The Cabinet agreed to slice IL 7 billion (about $150 million) from the Defense Ministry’s budget this year. Hurwitz had demanded on IL 15 billion ($320 million) cut which he insisted was the only way to halt the soaring inflation rate.

Chief of Staff Gen. Raphael Eitan, who attended the Cabinet session, told reporters on leaving that he was "satisfied" with the decision, although the Defense Ministry was insisting yesterday that it could not possibly absorb a cut in excess of IL 4 billion. Hurwitz was grim. He told reporters on emerging from the meeting that if the requisite cuts were not made in defense spending they would have to be made elsewhere.

Hurwitz’s demand for an IL 15 billion cut had been backed by the majority vote of a five-man committee which Premier Menachem Begin appointed Monday under the chairmanship of Agriculture Minister Ariel Sharon to arbitrate the Defense Ministry-Treasury dispute. His defeat raised speculation that he would resign and pull his three-man La-am faction out of Likud. Begin met with Hurwitz this afternoon and reportedly urged him not to take such a step.

Hurwitz made it clear later that he would not quit at this stage. A hard-liner on foreign policy and West Bank settlements, he told a meeting of his faction in Tel Aviv tonight that the present government was preferable to a return to Labor Party rule because its foreign policy positions were "exactly right." He said if the government demonstrated that it could manage the economy, he would continue to support it.

HURWITZ TO DEMAND CUTS ELSEWHERE

Informed sources said Hurwitz would demand at Sunday’s Cabinet meeting that IL 8 billion be cut from the budgets of other ministries to cover the monies that will remain in the hands of the Defense Ministry. The sources said Hurwitz would insist on an immediate decision and swift implementation of the cuts as a condition of his staying in the government.

Hurwitz was personally selected by Begin to head the Finance Ministry. He took office last fall after Begin engineered a Cabinet reshuffle which elevated then Finance Minister Simcha Ehrlich to Deputy Prime Minister, a portfolio with no real powers. Hurwitz, given the mandate to take drastic measures to salvage Israel’s rapidly deteriorating economy, made it clear from the start that the battle against inflation was his top priority.

The battle over the defense budget polarized Israel and split Begin’s coalition government. A number of coalition MKs announced this week that they would vote against an IL 15 billion cut in the Knesset. President Yitzhak Navon, who normally does not intervene publicly in political disputes, expressed concern this week that the proposed budget cuts would endanger Israel’s defense capabilities. He said he hoped they would not be approved in total.

MILITARY MADE EFFECTIVE ARGUMENT

The defense establishment argued effectively against the cuts demanded by the Treasury. Gen. Eitan and other senior officers warned that, among other things, a reduced military budget would limit training exercises, force soldiers in outlying areas to live in tents for the next year or two and probably reduce the overall size of the armed forces.

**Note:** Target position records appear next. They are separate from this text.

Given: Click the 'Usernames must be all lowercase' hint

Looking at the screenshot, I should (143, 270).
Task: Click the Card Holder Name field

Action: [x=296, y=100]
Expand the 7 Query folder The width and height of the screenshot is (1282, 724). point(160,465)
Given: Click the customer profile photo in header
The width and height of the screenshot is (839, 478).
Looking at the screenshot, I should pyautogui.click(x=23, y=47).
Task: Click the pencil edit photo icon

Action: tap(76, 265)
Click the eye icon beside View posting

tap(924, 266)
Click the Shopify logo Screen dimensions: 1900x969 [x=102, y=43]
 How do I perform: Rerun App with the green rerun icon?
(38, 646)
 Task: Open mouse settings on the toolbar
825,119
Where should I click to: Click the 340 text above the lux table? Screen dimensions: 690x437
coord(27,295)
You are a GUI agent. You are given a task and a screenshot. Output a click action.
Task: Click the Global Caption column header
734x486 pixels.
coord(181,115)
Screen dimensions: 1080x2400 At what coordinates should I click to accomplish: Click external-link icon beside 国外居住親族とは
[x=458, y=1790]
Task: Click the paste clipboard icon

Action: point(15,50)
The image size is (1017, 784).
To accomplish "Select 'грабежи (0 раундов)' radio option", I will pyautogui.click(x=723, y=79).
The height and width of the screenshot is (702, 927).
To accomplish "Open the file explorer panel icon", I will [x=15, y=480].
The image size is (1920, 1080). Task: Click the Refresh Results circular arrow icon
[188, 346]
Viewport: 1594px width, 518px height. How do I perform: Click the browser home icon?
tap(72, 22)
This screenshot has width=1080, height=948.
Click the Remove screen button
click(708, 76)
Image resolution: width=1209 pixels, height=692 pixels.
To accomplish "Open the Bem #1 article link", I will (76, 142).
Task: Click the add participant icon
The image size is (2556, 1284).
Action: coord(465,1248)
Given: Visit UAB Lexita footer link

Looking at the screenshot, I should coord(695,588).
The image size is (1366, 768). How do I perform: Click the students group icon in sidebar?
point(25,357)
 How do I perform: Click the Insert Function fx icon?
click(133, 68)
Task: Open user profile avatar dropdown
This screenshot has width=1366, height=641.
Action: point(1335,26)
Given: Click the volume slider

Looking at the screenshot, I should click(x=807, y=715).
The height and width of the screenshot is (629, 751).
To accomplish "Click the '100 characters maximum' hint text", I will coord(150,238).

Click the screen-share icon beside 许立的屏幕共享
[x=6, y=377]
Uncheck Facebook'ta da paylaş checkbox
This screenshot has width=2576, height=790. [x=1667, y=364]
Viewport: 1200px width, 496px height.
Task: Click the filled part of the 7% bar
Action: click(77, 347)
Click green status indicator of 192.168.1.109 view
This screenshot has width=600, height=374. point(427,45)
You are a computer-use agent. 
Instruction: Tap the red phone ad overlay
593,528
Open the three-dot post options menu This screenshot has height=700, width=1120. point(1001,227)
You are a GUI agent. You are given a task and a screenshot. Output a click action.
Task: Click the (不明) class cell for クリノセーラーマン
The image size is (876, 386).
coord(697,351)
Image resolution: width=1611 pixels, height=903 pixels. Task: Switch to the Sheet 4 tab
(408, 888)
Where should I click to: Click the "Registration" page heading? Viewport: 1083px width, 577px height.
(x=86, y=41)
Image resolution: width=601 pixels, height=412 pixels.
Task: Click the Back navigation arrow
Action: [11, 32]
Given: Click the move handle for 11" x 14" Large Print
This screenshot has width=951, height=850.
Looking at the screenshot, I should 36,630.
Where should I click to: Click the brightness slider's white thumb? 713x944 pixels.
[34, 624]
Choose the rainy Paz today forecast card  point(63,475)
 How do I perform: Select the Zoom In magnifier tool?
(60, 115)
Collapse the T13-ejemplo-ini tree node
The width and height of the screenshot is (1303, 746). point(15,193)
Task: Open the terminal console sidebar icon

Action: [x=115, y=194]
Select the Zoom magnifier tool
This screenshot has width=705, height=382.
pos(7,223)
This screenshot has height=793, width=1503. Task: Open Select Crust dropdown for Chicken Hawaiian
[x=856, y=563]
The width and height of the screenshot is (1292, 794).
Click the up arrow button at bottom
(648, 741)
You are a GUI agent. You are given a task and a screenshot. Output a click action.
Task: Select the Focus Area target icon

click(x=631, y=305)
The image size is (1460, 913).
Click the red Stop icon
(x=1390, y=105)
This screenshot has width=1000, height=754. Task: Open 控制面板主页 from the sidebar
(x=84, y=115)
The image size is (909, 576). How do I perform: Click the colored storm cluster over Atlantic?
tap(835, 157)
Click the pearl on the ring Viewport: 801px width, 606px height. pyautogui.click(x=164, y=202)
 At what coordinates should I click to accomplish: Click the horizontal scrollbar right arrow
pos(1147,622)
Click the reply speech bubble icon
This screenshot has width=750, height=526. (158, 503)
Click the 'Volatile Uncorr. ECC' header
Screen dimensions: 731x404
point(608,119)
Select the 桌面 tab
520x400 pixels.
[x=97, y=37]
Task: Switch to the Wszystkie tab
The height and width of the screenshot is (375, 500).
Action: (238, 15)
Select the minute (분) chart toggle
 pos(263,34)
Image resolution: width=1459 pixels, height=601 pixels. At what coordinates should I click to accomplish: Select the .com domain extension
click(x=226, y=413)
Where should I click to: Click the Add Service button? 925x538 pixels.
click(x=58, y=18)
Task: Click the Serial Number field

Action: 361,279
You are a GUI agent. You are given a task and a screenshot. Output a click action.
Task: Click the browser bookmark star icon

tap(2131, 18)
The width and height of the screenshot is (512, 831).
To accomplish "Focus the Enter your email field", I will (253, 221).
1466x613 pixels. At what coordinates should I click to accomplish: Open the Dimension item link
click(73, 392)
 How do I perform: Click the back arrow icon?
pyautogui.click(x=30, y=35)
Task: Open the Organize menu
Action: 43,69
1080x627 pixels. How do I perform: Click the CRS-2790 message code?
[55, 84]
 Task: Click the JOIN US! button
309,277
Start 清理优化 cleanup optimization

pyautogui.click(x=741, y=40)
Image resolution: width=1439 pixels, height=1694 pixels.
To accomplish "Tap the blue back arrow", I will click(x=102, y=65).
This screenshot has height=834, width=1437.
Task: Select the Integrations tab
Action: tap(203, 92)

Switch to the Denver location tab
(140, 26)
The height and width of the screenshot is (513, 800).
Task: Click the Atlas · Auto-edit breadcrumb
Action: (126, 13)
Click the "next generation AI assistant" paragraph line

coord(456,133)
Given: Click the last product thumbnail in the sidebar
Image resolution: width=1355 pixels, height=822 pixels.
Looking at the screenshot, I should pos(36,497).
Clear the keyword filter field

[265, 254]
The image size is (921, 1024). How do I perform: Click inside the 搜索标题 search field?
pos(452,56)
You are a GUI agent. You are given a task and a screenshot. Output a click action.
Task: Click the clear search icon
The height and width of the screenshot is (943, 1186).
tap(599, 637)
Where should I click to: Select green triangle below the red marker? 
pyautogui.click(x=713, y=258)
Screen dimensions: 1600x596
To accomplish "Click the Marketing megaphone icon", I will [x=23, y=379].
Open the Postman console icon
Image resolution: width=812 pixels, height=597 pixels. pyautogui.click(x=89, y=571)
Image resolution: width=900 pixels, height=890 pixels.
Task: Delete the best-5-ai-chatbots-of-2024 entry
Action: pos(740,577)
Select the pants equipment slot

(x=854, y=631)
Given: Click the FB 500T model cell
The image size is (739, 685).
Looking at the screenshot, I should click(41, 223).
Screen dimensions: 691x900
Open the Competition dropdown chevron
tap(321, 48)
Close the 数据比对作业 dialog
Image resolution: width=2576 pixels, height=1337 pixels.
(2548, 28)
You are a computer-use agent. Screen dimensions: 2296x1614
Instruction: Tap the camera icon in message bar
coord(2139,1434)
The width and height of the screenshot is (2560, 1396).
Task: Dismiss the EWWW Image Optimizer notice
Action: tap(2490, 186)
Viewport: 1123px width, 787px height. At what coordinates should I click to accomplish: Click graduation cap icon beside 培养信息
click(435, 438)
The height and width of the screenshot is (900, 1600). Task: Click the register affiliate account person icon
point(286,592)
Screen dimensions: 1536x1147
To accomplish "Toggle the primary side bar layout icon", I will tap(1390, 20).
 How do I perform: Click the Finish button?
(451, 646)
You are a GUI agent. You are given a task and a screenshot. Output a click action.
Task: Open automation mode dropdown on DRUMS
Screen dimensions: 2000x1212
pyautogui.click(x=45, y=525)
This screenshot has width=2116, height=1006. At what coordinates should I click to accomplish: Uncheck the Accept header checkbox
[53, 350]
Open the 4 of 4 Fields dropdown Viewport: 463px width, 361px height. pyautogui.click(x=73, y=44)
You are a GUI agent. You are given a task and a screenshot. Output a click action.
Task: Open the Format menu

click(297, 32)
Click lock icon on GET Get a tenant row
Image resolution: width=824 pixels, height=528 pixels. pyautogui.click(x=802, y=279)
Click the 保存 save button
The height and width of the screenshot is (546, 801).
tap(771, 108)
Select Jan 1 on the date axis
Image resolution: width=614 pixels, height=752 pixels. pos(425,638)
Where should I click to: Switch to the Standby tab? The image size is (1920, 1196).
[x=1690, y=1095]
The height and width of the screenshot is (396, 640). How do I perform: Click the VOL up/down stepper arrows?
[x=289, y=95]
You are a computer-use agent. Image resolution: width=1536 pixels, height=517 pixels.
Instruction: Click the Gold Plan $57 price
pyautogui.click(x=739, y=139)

Defense Ministry officials warned that the redeployment of the armed forces from Sinai to a new, elaborate defense system in the Negev would be delayed, that production of Israel’s fighter plane, the Kfir, would be curtailed and its second generation prototype, the Lavie, might never get off the drawing boards. This would not only weaken the Air Farce and retard Israel’s progress toward military self-sufficiency but would affect Israel Aircraft Industries which is heavily dependent on foreign orders for the Kfir and Lavie.

Treasury officials and other financial authorities countered these arguments by contending that inflation, in the long run, was a greater menace to national security than military budget cuts. Arnon Gafni, Governor of the Bank of Israel, said Tuesday that if the IL 15 billion cut was approved it would have a favorable effect on inflation by reducing the influx of government money into the money market.